▶ [Exercise task]:
Decide whether each statement agrees with the hoverboard controller notes below, answering yes or no and quoting the words of the text that settle it: (a) the hoverboard command and the Jetson command are both sent at 115200 baud; (b) the loop rate should start at 8 kHz; (c) in the Jetson command, mode 2 means follow.

▶ [Text extract]:
☆ ☆ ☆ ☆ ☆
Hoverboard ESC UART Protocol

typedef struct {
    uint16_t start;    // 0xABCD
    int16_t  speed;    // -1000 to 1000 (left)
    int16_t  steer;    // -1000 to 1000 (right)
    uint16_t checksum; // XOR of all bytes
} HoverboardCmd;
// 115200 baud, send at loop rate

Jetson → FC Protocol (simple custom)

typedef struct {
    uint8_t  header;   // 0xAA
    int16_t  speed;    // -1000 to 1000
    int16_t  steer;    // -1000 to 1000
    uint8_t  mode;     // 0=idle, 1=balance, 2=follow, 3=RC
    uint8_t  checksum;
} JetsonCmd;
// 115200 baud, ~50Hz from Jetson is plenty

PID Tuning

Param	Starting Value	Notes
Kp	30-50	Main balance response
Ki	0.5-2	Drift correction
Kd	0.5-2	Damping oscillation
Loop rate	1-8 kHz	Start at 1kHz, increase if needed
Max tilt	±25°	Beyond this = cut motors, require re-arm
JETSON_TIMEOUT_MS	200	Kill motors if Jetson stops talking
max_speed_limit	100	Start at 10% (100/1000), increase gradually
SPEED_TO_ANGLE_FACTOR	0.01-0.05	How much lean per speed unit

LED Subsystem (ESP32-C3)
☆ ☆ ☆ ☆ ☆
▶ [Extracted records]:
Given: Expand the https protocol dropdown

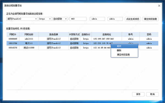Looking at the screenshot, I should tap(45, 19).
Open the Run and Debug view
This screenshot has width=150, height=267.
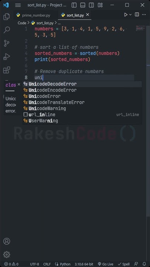point(7,57)
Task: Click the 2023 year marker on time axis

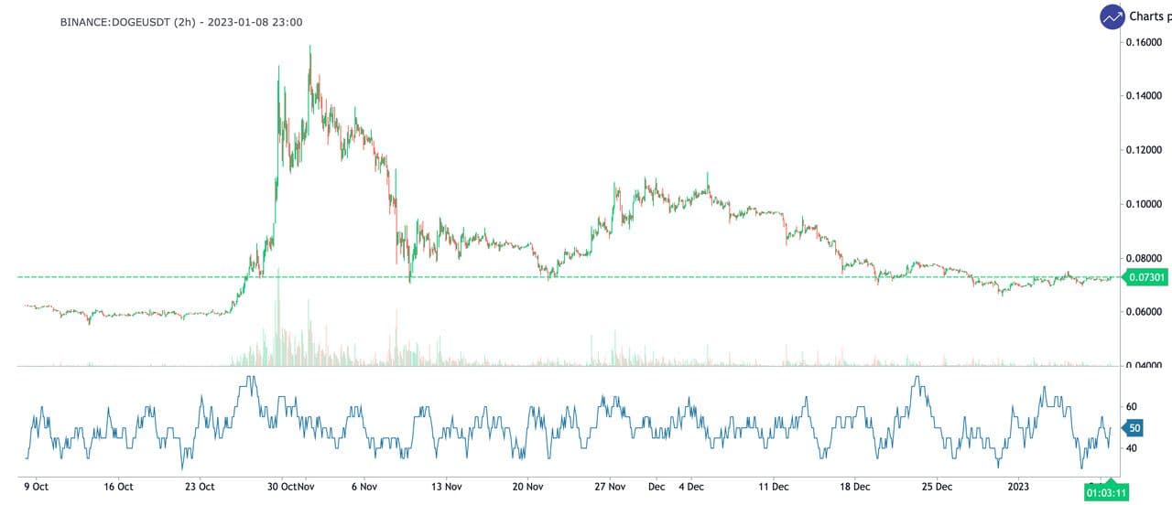Action: [1019, 487]
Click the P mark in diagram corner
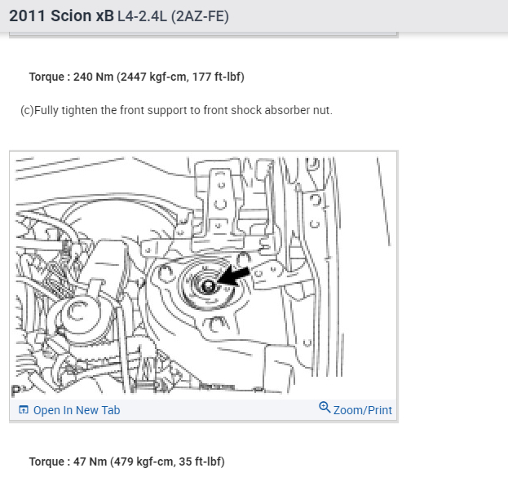 pyautogui.click(x=15, y=391)
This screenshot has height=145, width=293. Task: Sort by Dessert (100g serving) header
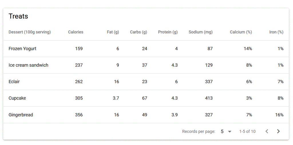click(30, 32)
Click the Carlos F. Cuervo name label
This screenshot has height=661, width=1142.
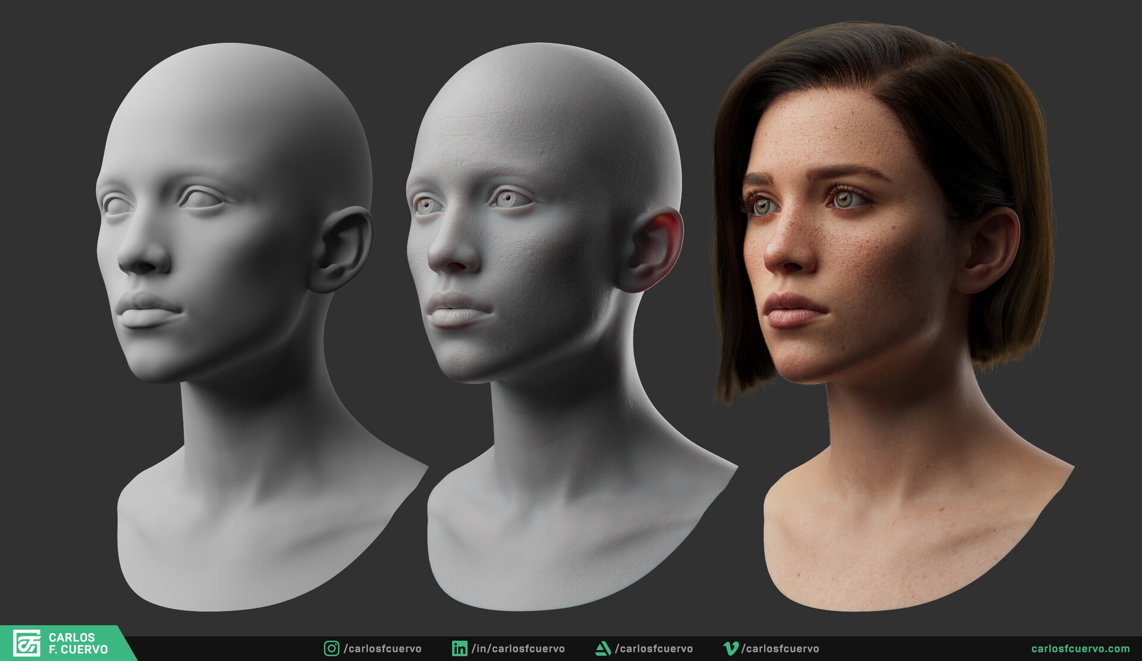[x=78, y=643]
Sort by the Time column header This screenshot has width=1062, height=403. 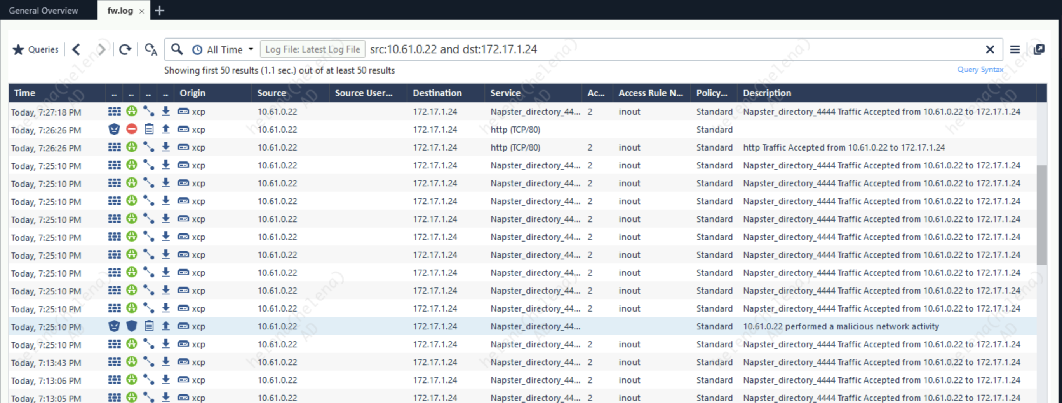pyautogui.click(x=25, y=93)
☆ ☆ ☆ ☆ ☆
▶ [Exercise result]:
(a) Yes: "115200 baud, send at loop rate" and "115200 baud, ~50Hz from Jetson is plenty"
(b) No: "Start at 1kHz, increase if needed"
(c) Yes: "2=follow"